Defense Policy - Cold War

The end of the Second World War did not bring about complete peace. As weapon technology became more advanced, defence policy became more crucial. The post Second World War period was marked by dramatic reduction in defence spending. However, after the start of the Korean War, amid fears of a general war with the Soviet Union, a dramatic expansion of defence spending took place. By the 1960s Britain had considerable worldwide defence commitments that were scaled down in the 1970s when the focus of defence shifted towards operating within North Atlantic Treaty Organisation (NATO) requirements.

Britain placed great importance on the political and diplomatic status of strategic nuclear weapons and made considerable financial sacrifices to obtain them. During the Second World War, Britain and America cooperated closely in the development of the atomic bomb, with many British scientists involved in the Manhattan Project. Importantly, under the wartime Quebec agreement, Britain surrendered the right to veto American use of atomic weapons. Agreements at the Quebec Conference in 1943, at Hyde Park in September 1944 and in Washington in 1945 promised continuing nuclear cooperation after the end of the war.

The McMahon Act of 1946 stipulated that the US would not share information concerning atomic weapons. This was a bitter disappointment to the British government, and as a direct result Attlee's government initiated its own atomic weapons program in January 1947. This led to the first test at Monte Bello in October 1952. Despite advances in nuclear submarine propulsion, Britain's deterrent was based on RAF jet bombers - the V-bomber force. The British tested their first thermonuclear weapon (the hydrogen bomb) in May 1957.

The birth of the nuclear armed ballistic missile made the RAF's V-bomber force out-of-date and expensive. The fallout from the Suez Crisis forced Britain to reassess defence. A British-designed medium range ballistic missile, Blue Streak, was not expected to be able to replace the V-bomber force until the mid 1960s.

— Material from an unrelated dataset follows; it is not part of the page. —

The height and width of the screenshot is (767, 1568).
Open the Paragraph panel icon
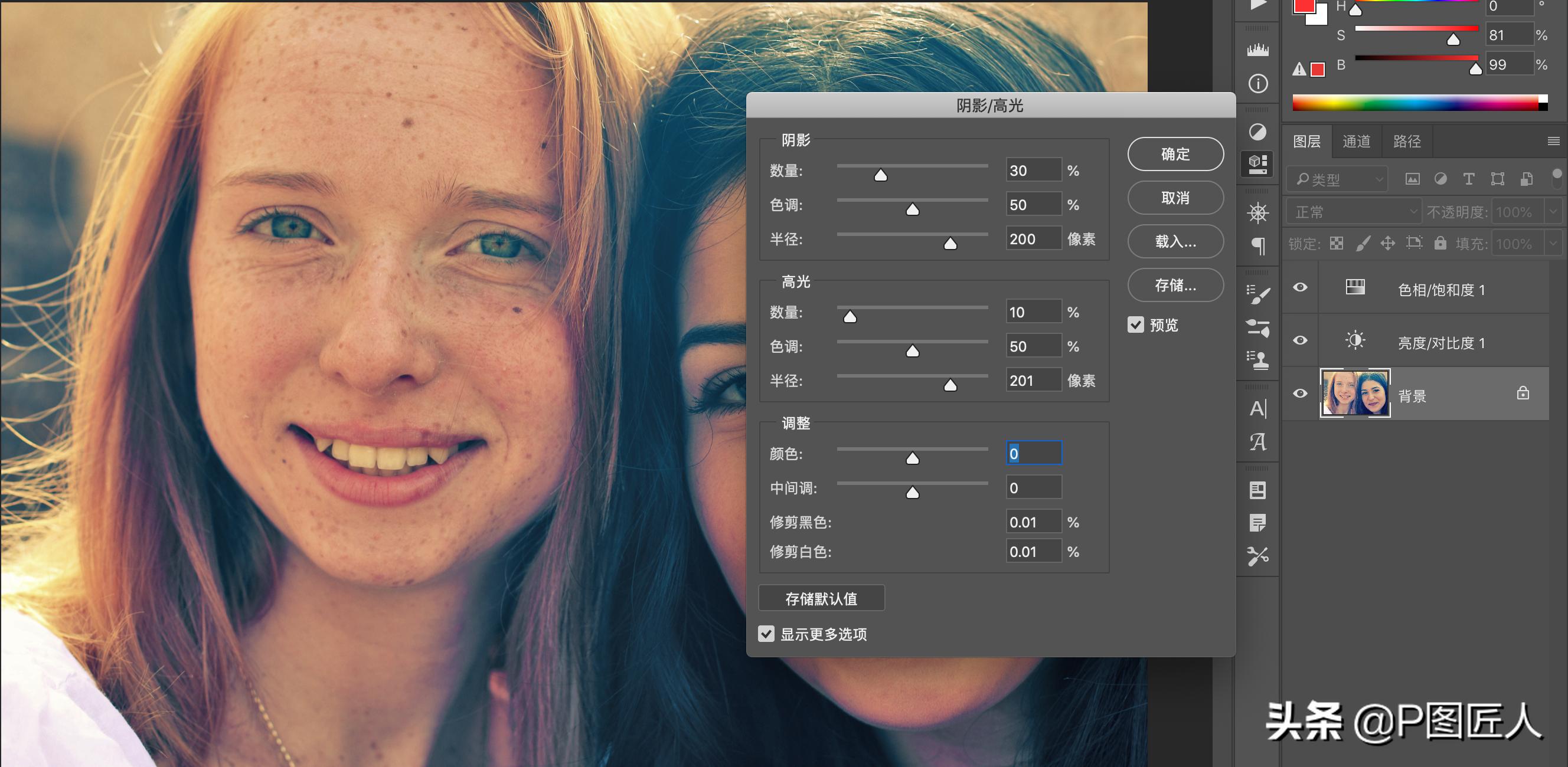point(1257,245)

At the same time, the resignation of Anthony Eden as Prime Minister and his replacement by Harold Macmillan allowed for new thinking on strategic policy. Macmillan was keen to develop the concept of Anglo-American nuclear interdependence. In March 1957 Macmillan met Eisenhower in Bermuda and agreed to the deployment of Thor IRBMs in Britain.

The Blue Streak was cancelled in February 1960 and replaced by an agreement to purchase the American Skybolt missile. In 1962 the American Secretary of Defence, Robert McNamara, decided to scrap Skybolt and left Macmillan without a nuclear arms strategy. The submarine-based Polaris system was identified as a viable replacement (already in service with the American navy). In December 1962, during further negotiations at Nassau, Macmillan demanded submarine-launched Polaris missiles for Britain. John F. Kennedy was reluctant, believing bilateral arrangements would hinder British entry to the European Economic Community (EEC), but eventually agreed to supply the missiles. With the decision to replace the V-bomber force with Polaris, control of the nuclear deterrent passed from the RAF to the Royal Navy. By 1968 the first of the strategic missile submarines was on deterrent patrol.

Between the end of World War 2 and the end of the Cold War there were four major exercises which could be broadly classified as defence reviews-in 1957 under Duncan Sandys; in the mid-sixties under Dennis Healey; in 1975-76 under Roy Mason and in 1981 under John Nott.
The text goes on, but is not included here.